Shakespeare’s characters were sometimes real people and sometimes the personification of personality traits. He had the ability to give a characteristic a name and a voice that was unsurpassed. He said: “I your looking glass shall be and reveal to you things that you yourself know not of”.
Shakespeare’s Julius Caesar can be called the personification of courage. He said of fear: “We are two lions littered in a day, and I the elder and more terrible. And Caesar shall go forth.” Like all great men, he knew that fear can paralyze and immobilize anyone who would indulge and entertain its presence. He said: “Of all the wonders that I yet have heard, it seems to me most strange that men should fear, seeing that death, a necessary end, will come when it will come.” Anyone with this kind of attitude and the courage to back it up must succeed in life.
Julius Caesar was an epileptic, a condition many would use as an excuse not to succeed. He built a good, useful and robust courage by doing things that were hard to do. He swam the Tiber river everyday when in Rome while others watched from the bank. He took risks when others stood back.
In Shakespeare’s play, Cassius and the other Roman leaders thought they saw Caesar’s ghost after his assassination. Even after his death he remained a force to be reckoned with. One by one they started to commit suicide, driven by their fears and their doubts.
In some way, all failure is suicidal because we bring it about ourselves. The only true failure is failure to learn. As we steadfastly keep the larger purpose of life in mind, namely the evolution of awareness through the exploring of the mysteries of beingness, we become unattached to outcome. Each battle is a battle for perception - we have nothing to prove and everything to learn.
For a life of adventure and risk - a life in which we can make the greatest contribution to the One expressing as the many - we have come to the right place. It is here in this density, where the stakes are high and all new knowledge is gained. The diligence with which we tackle this role as explorers of consciousness depends on our willingness to take risks and to extend the boundaries of our comfort zones.

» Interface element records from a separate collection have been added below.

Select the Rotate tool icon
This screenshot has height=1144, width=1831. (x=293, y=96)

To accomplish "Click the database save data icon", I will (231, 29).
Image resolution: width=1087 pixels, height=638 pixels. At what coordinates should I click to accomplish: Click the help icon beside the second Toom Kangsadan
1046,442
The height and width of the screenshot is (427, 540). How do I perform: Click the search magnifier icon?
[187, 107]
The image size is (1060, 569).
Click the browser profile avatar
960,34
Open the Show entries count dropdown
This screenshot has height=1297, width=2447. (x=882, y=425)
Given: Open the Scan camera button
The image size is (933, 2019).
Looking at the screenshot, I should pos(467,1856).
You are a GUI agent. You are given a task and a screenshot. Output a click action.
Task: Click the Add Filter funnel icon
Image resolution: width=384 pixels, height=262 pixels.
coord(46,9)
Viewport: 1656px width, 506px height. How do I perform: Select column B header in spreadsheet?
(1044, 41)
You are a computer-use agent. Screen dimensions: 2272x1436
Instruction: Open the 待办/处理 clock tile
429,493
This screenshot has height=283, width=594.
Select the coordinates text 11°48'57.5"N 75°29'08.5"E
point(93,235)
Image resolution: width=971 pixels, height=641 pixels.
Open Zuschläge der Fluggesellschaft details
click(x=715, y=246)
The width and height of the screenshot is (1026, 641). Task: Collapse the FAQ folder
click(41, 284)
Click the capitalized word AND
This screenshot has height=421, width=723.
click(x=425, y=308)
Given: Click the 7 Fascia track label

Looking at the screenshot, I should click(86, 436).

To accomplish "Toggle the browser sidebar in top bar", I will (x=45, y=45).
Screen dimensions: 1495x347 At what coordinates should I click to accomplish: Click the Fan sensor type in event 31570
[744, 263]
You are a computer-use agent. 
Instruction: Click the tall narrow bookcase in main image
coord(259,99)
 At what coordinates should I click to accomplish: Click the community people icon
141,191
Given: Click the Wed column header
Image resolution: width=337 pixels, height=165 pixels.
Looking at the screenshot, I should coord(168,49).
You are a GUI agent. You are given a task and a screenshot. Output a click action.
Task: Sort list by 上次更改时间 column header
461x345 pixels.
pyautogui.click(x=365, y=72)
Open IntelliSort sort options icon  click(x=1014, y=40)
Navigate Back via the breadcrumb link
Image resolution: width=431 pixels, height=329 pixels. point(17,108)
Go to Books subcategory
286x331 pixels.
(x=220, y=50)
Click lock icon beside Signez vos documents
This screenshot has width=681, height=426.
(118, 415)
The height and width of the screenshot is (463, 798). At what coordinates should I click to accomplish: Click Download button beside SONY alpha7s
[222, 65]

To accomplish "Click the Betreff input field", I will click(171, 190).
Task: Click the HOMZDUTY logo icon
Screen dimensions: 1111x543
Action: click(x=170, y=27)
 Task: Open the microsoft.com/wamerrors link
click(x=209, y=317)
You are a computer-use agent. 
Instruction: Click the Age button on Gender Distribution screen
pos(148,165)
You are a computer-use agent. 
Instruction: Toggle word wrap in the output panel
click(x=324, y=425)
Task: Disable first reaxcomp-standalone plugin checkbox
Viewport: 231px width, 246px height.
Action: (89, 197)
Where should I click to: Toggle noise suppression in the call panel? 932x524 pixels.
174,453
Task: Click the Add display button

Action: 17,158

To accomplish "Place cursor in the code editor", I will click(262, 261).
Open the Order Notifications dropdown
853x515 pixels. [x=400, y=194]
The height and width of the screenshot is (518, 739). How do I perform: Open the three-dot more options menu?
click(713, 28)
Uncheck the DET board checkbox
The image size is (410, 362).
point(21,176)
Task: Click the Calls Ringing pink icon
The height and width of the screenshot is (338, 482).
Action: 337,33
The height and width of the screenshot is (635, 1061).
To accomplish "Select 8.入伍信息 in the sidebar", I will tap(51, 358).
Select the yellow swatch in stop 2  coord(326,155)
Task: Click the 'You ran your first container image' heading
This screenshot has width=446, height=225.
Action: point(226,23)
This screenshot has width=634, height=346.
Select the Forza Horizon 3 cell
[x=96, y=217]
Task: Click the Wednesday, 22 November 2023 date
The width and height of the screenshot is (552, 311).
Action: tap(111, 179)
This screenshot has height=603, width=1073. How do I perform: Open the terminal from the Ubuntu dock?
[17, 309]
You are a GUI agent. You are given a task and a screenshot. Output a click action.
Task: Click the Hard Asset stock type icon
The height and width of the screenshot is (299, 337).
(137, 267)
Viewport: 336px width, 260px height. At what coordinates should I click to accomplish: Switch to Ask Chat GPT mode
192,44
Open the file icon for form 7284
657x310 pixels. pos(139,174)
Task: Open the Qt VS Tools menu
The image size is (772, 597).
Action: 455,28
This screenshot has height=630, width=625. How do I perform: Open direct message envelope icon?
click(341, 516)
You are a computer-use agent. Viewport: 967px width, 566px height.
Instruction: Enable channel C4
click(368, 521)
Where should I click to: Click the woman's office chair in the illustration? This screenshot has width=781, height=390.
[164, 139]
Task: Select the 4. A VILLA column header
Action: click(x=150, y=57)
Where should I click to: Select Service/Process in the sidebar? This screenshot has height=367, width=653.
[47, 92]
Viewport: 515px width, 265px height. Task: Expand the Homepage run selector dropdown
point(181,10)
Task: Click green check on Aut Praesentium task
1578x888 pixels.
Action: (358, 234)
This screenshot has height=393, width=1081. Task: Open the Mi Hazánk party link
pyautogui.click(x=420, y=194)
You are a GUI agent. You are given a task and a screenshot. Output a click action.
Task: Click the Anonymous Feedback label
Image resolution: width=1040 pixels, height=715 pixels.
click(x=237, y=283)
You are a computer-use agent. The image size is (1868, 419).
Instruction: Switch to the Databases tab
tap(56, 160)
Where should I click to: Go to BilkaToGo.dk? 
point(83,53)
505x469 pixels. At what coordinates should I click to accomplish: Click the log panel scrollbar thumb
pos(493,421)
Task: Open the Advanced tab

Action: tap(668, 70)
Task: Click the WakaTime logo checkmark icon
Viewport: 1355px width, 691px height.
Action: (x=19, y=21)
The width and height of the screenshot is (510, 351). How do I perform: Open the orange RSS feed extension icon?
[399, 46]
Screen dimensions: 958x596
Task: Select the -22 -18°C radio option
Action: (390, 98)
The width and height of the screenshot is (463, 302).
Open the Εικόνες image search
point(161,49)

Many seek the comfort of the familiar and the safety of the known, over-polarizing towards the light. The irony of the situation is that the safety of the known is anything but safe: life is set up to prod stagnation with forced change, which is pain. That which is used to break up the shelter of stagnation and force us into change is anger or rage.
Anything that helps us avoid actively participating in the experiences of life and keeps us from growing through increased perception, attracts the proactive. Any escape from our own negative emotions manifests them in outside circumstances and strengthens them within. We are then either faced with having to increase the avoidance or experience increased emotional outbursts.
Some shelters or ways to avoid having to confront life include drugs, alcohol, work, living vicariously through TV or books and using meditation as an escape into bliss rather than a non-cognitive information gathering technique. Some of these shelters are certainly valid ways to relax, but can become a substitute for vibrant living if used excessively.
The destiny of man is to push the existing limits of what is known; to take risks through developing a strong, useful courage. Within this density, the value of pushing beyond our comfort zones has become obscured. We are taught to think things through and not take unnecessary chances. But to be valiant in exploring the unknown through experience, we have to go beyond where logic or reason can predict the outcome.
That which we have undertaken to solve on behalf of the Infinite has never been solved before during all previous cycles of life. As always when dealing with the unknown, the feelings of our hearts will show the way, even when reason argues otherwise.
It will require passion and trust in the perfection of the greater purpose—much like the ancient mariners that launched their ships on an unpredictable voyage and into uncharted seas. There is no certainty of outcome, only the deep conviction that to plunge forward, with all our hearts is infinitely better than to disengage from life by staying in the safety of the harbor until storms forcefully cast us adrift.